Step 4: Test final model on a new set of data
Even though our model seems to perform really well, this is almost always true on a training dataset (the model is optimized for that after all). To really get a sense of whether these particular combinations of taxa are informative for predicting IBD status, we need to apply our model to a totally new dataset. In this case, we will try predicting IBD status with the same model (same parameters, same final fit decision trees) on a new, independent dataset - the samples from the MGH study site.

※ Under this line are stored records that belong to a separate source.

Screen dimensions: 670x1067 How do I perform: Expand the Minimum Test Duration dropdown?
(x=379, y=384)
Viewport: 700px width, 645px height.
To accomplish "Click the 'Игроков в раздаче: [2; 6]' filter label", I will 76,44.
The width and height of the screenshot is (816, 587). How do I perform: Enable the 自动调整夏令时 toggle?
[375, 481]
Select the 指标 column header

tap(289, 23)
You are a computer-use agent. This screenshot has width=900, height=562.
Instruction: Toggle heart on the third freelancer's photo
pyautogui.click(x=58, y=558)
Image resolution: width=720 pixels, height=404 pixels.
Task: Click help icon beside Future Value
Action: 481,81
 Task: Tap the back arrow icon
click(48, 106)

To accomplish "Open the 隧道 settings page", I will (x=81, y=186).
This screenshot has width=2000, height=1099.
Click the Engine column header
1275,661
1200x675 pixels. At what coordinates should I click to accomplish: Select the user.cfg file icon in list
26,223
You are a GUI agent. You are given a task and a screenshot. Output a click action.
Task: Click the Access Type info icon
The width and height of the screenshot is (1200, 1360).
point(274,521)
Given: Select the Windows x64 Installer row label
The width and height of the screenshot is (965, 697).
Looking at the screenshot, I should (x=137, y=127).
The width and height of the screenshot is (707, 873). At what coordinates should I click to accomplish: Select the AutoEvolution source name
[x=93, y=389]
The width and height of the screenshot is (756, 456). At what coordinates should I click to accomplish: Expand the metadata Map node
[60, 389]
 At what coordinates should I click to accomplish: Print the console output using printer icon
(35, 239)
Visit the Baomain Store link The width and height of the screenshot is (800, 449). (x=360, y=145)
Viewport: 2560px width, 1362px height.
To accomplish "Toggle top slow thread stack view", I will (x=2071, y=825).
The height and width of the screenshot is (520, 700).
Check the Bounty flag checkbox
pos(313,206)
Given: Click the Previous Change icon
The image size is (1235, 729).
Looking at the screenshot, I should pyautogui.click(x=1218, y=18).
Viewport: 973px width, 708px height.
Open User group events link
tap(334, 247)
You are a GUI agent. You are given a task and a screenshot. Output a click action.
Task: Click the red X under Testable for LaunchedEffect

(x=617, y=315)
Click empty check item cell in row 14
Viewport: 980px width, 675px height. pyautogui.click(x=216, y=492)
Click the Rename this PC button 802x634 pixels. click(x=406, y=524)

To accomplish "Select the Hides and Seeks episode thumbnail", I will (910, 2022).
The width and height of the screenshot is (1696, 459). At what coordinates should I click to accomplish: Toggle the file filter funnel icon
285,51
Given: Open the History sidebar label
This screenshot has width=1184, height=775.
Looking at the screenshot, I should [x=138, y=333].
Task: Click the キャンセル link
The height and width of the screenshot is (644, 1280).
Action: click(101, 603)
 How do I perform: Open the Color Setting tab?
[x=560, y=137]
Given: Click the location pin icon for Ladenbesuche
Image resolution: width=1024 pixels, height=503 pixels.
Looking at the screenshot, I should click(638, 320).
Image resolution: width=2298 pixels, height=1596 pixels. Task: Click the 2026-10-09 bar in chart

metadata_mgh <- read_tsv("data/subject_metadata_MGH.tsv")
taxa_mgh <- read_tsv("data/taxa_profile_MGH.tsv") %>% pivot_longer(names_to = "SampleID", cols = -Feature) %>% pivot_wider(names_from = "Feature") %>% left_join(select(metadata_mgh, SampleID, diagnosis), by = "SampleID")
colnames(taxa_mgh) <- gsub("|", "_", colnames(taxa_mgh), fixed = T) %>% gsub(pattern = "]", replacement = "", fixed = T) %>% gsub(pattern = "[", replacement = "", fixed = T)
taxa_mgh <- mutate(taxa_mgh, diagnosis = factor(ifelse(diagnosis == "nonIBD", "nonIBD", "IBD"), levels = c("IBD", "nonIBD")))
taxa_mgh <- taxa_mgh %>% bind_cols(
predict(final_rf, new_data = taxa_mgh),
predict(final_rf, new_data = taxa_mgh, type = "prob"))
roc_curve(taxa_mgh, truth = diagnosis, .pred_IBD) %>% autoplot()
## # A tibble: 1 x 3
## .metric .estimator .estimate
## <chr> <chr> <dbl>
## 1 roc_auc binary 0.616
## Truth
## Prediction IBD nonIBD
## IBD 236 196
## nonIBD 60 56
## # A tibble: 1 x 1
## Accuracy
## <dbl>
## 1 0.533
Try this with another data type: Does the metabolite data predict disease subtype more accurately than the taxonomic data? What about both datasets together, and/or some of the additional metadata such as sex and age?
Try another formulation of the problem: what about a multi-class classifier to distinguish UC, CD, and nonIBD?
How well do you think a model would perform based solely on the 10 or 15 most important taxa?
Do you think this training-testing setup was a good approach to prevent overfitting and over-interpretation? How could we refine this strategy?
Do you think the random forest algorithm is a good choice of classification tool for this dataset? Why or why not? Look into support vector machines and elastic net logistic regression as alternative approaches.